[[ EXTRACT, beginning ]]

Cocaine-induced Myocardial Infarction and Pulmonary Edema
The target audience for this simulation is emergency medicine residents and medical students at any level of training.
There are up to 1.6 million cocaine users reported in the United States (US) as of 2010.1 Cocaine accounts for 40% of drug-related deaths and up to 40% of US emergency department visits for illicit drug use.2 Cocaine is a drug of abuse that can have serious complications that the emergency physician should be prepared to manage. In small quantities, it may present with only mild symptoms; however, abuse in large quantities can result in cardiopulmonary complications including myocardial infarction and pulmonary edema.3 Toxicology simulations can provide a safe and educational environment in which to learn the acute management and treatment of conditions such as cocaine overdose.

[[ EXTRACT, end ]]
[[ DATA BELOW, beginning ]]

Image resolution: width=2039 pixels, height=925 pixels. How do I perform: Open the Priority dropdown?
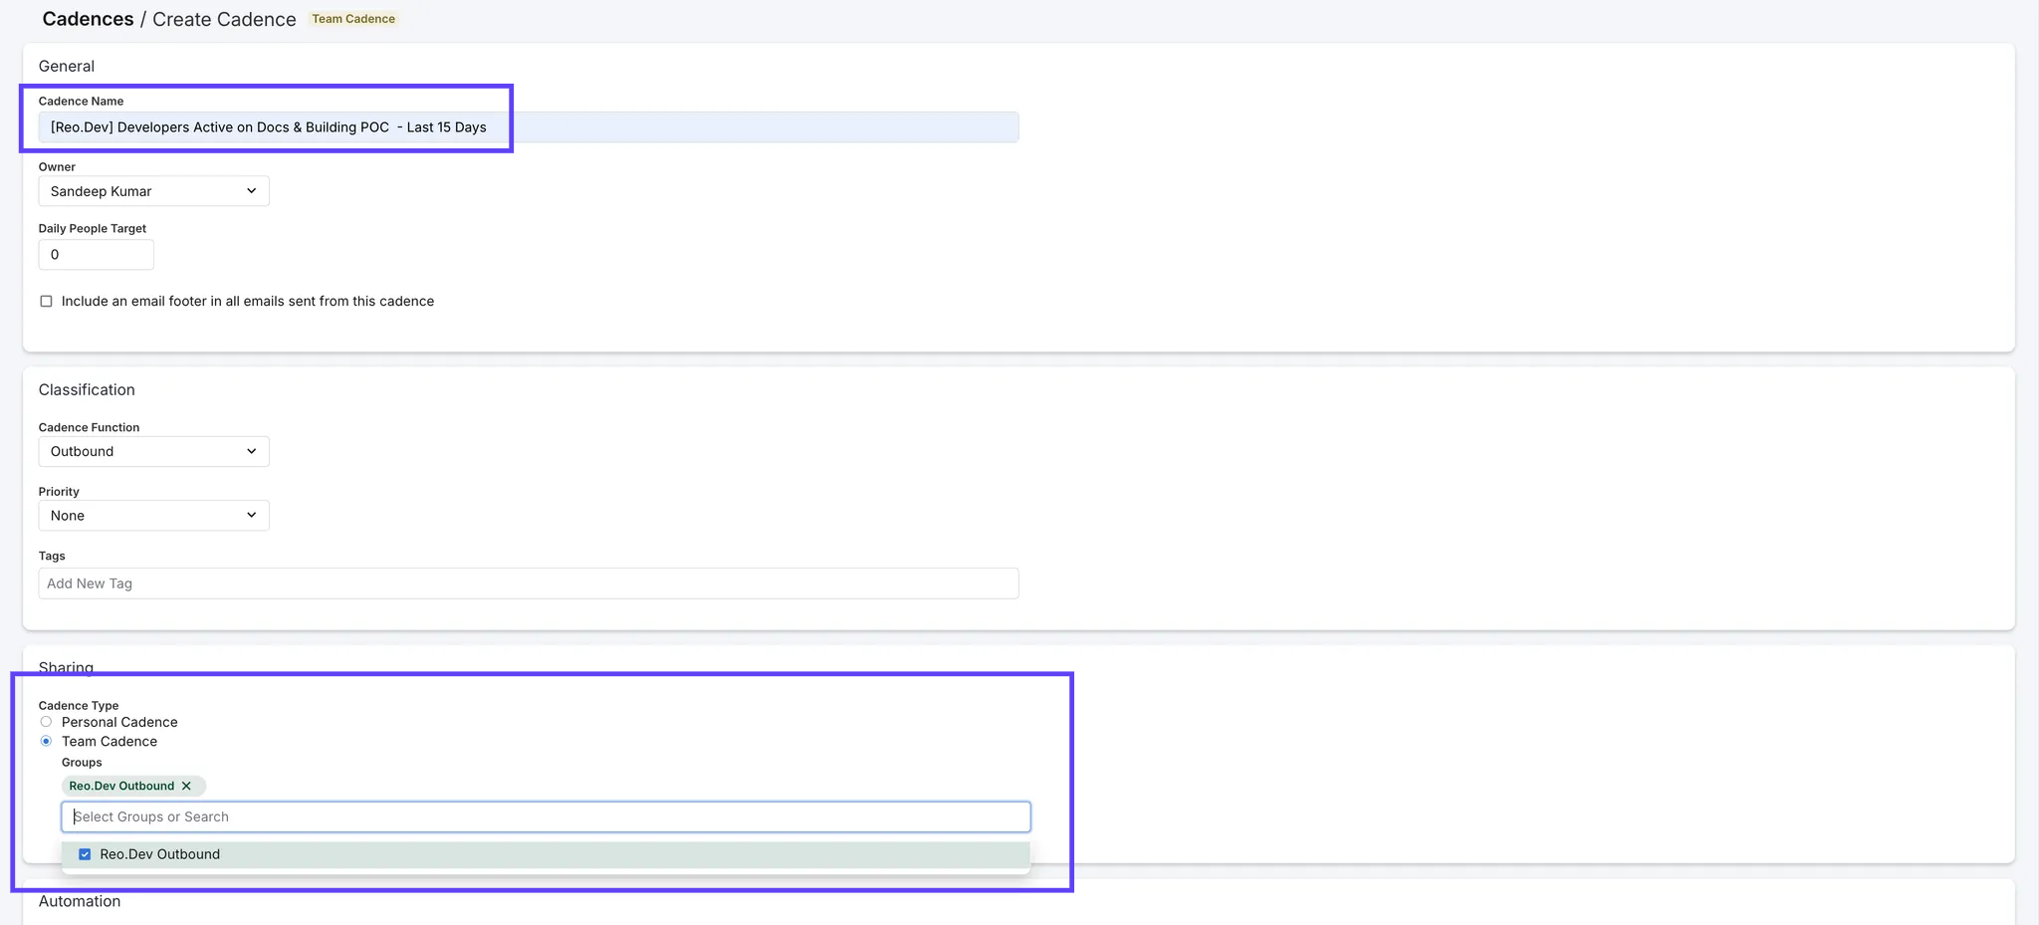(x=153, y=515)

[[ DATA BELOW, end ]]

> **QUESTIONS**:
a - Transcribe the part of the extract on cocaine-induced myocardial infarction that opens with the words containing "Cocaine-induced Myocardial Infarction" and closes with "level of training.".
b - Pick up the extract on cocaine-induced myocardial infarction after its final sentence and keep writing it.
The listing is separate from the extract on cocaine-induced myocardial infarction.

> **ANSWERS BELOW**:
a -
Cocaine-induced Myocardial Infarction and Pulmonary Edema
The target audience for this simulation is emergency medicine residents and medical students at any level of training.

b -
By the end of this simulation session, the learners will be able to:1) Determine appropriate diagnostics in a patient with likely cocaine toxicity. 2) Identify and manage respiratory failure. 3) Identify and manage a ST-elevation myocardial infarction (STEMI) and pulmonary edema. 4) Identify and manage cocaine toxicity with benzodiazepines. 5) Determine appropriate disposition of the patient to the cardiac catheterization lab and an intensive care unit (ICU). 6) Demonstrate effective communication and teamwork during resuscitation of a critically ill patient.
This simulation is designed to be performed using a high-fidelity simulation mannequin. However, it could be adjusted for low- or moderate-fidelity simulation, or as an oral board case. At the end of the simulation instructors should debrief, provide feedback, and review key points for reinforcement.
Simulation, cocaine, toxicology, myocardial infarction, pulmonary edema, altered mental status.